Folks, Here’s a 1, 2, 3 post.
1 – Part of the discovery motion filed Aug. 25 in NC Superior Court by attorneys representing three Duke students whom Duke’s President, Richard H. Brodhead, wants to see put on trial for gang-rape and other felonies.
2 – A JinC reader’s comment on that part of the discovery motion.
3 – Some expert commentary by two friends regarding 1 and 2.
1 - From the motion:
On May 26, 2006, Durham Police Department Major S. Mihalch sent a memo to DPD personnel involved in the investigation of these cases directing them "to print and produce to Major L. Russ all email messages sent to or received by you from March 13, 2006 to the present which relate in any way to: the disturbance reported as occurring at 610 N. Buchanan Blvd. on or about March 13, 2006, and the rape reported at 3457 Hillsborough Road on or about the same date." The memo gave its recipients a response deadline of June 5, 2006, and went on to threaten disciplinary action for noncompliance. The memo also required anyone who did not provide copies of e-mails to certify they had not, in fact, sent or received any such e-mails.2 – The JinC Anonymous reader’s comment:
This is a layup question John!3 – Even a tech dummy like me knows Anon’s comments put important questions “out there.”

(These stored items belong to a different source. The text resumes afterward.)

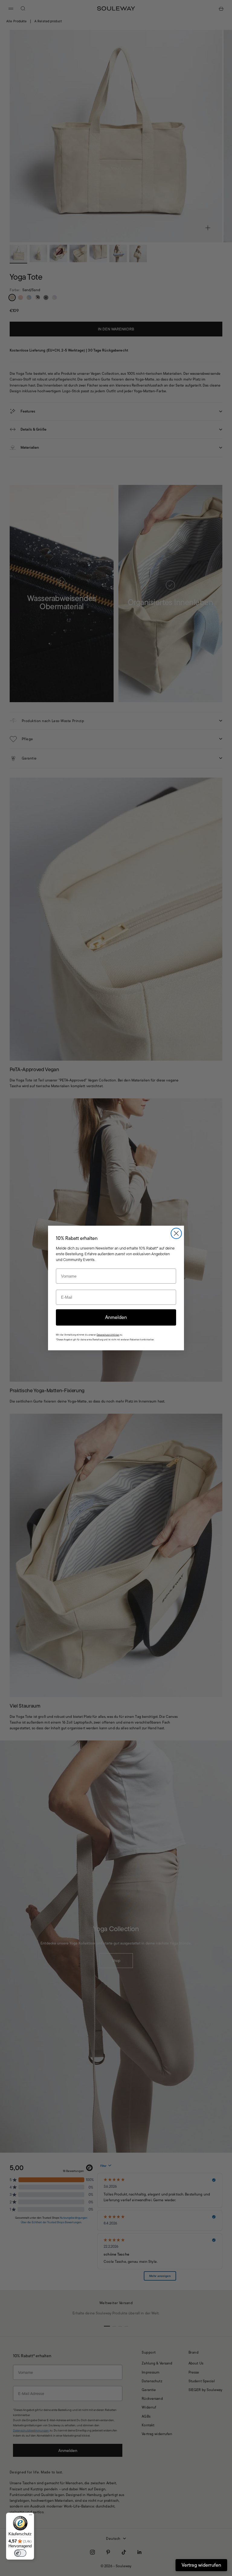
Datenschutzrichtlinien (108, 1334)
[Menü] (30, 2516)
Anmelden (116, 1317)
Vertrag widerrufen (201, 2565)
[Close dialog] (176, 1233)
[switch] (20, 2553)
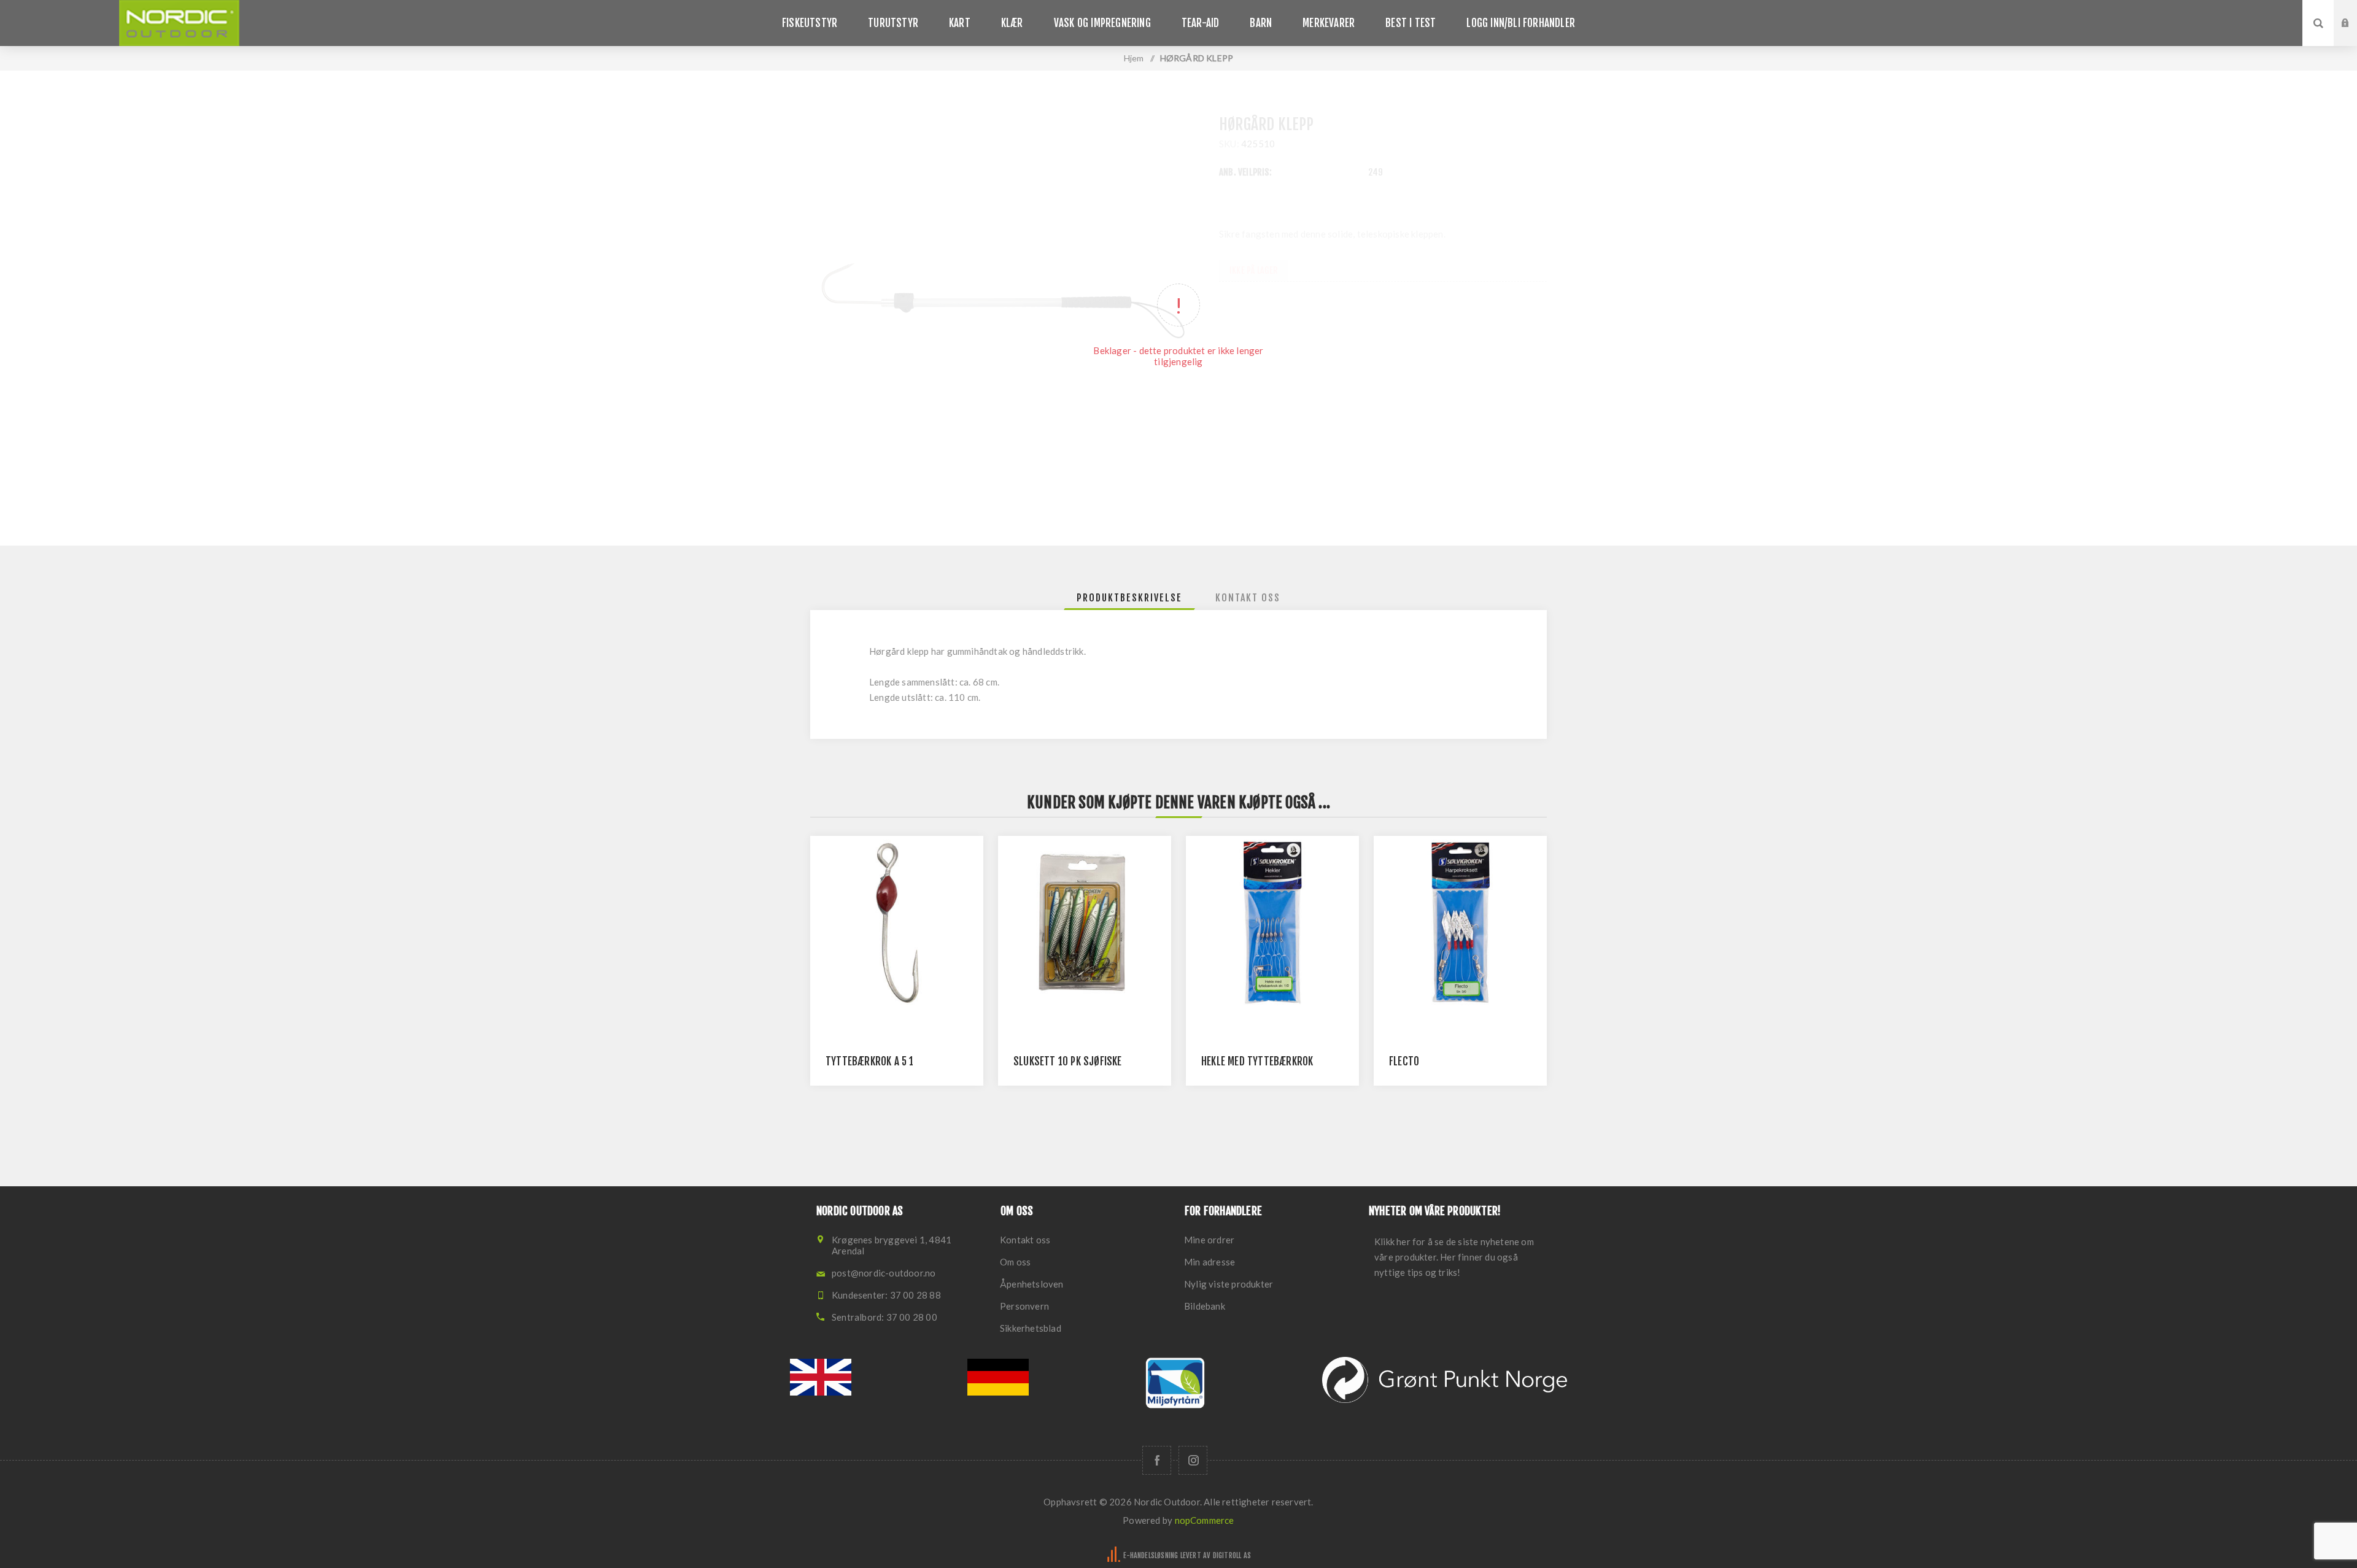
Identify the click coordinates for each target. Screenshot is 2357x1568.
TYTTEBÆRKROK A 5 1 (870, 1061)
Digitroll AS (1232, 1555)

If Mihalch wanted to find any emails exchanged within DPD he only had to go to the person in the IT department that backups up their email system each day.
This person may be referred to as the "custodian" of the data files. Mihalch would ask the custodian to retrieve all the email sent or received within the specified period by any employee. (If you recall, Duke's email custodian was ordered to produce relevant emails in this fashion).
This is expressly permitted since virtually all organizations have email policies that state emails exchanged on the org's email system aren't subject to privacy rules. To cull the list of emails down to those of interest, you could search the contents for such key words as "rape, 'ho, Duke, lacrosse, hooligan, frame, hoax, hide, lie, stonewall, Nifong, Blinco's, etc".
If the email was exchanged solely to and from an independent mail service such as Hotmail, DPD would be entirely dependent upon the integrity of their employees to produce copies of such emails. Most likely, incriminating emails would be deleted.
Deleted emails from a service like Hotmail can be retrieved with a court order for a very short period. After that you are out of luck.
What are the odds that one of the purposes of Mihalch's directive was to "remind" the key players at DPD that they should delete any incriminating emails from their personal accounts?
Shouldn't the defense ask for a Court Order directing the DPD custodian to turn over copies of the emails rather than depend on what may be produced voluntarily?
But I don’t know enough to make an informed comment on what Anon. said.
So I called a friend who’s an expert in tech areas relevant to Anon’s comment.
He read 1 and 2.
He then said something very close to this:
Anon. is right in almost every respect.My tech friend ended with: “Get the word out there. You never know who knows what and how it could help.”
A “Hey, folks, send me everything by next week” corporate email is often really a “For God’s sake, everyone, check and delete as necessary” message that doesn’t fool anyone. Courts now recognize such emails and “frown on them.”
My friend cautioned he wasn’t saying “For God’s sake, everyone…” was the message intended by DPD Major S. Mihalch, but he said Mihalch's email raises lots of questions.
He noted that what Anon. was suggesting in the Duke lacrosse case has happened in many other cases where an organization doesn’t want the courts and public to know what it did. Enron was one of many example cases he cited where a “For God’s sake…” email had been used.
He cited others and added: “Your readers can tell you about many more Enron-like cases.”
He said Anon. “had it right” when he said Mihalch had only to contact his own IT people if all he wanted were relevant emails.
“Ask yourself, John, why Mihalch didn’t do that.”
He also said most attorneys litigating in areas where email deletion was a possibility “were on to that, and I’m sure those kids’ attorneys are.”
He had one difference with Anon.
My friend said he was “almost 100% sure” any deleted emails could be retrieved."Google, Yahoo, they all save emails. It may take a court order and some ‘digging,” but almost any ‘deleted’ email can be retrieved.”
I did further checking with a second friend who, while not as expert in tech matters as my first friend, has considerable experience working with law enforcement agencies.
After reading 1 and 2, my second friend didn’t contradict anything Anon reader and my first friend said, but he cautioned we should allow that perhaps Major Mihalch is, like me, a tech dummy; and his email may represent what he thought was the best way to make a good faith effort to gather the case emails.
Thank you to both friends
And thank you, Anon reader
Folks, JinC Regulars know I’m out of my depth on this one but many of you are not.
Your comments are welcome and will, I’m sure, be read by people who are tech and/or legal knowledgeable.
What’s more, many of you are in touch with bloggers and others who can knowledgeably pursue this matter. You’ll alert and inform them.
Justice will continue to be a struggle but day-by-day we make progress.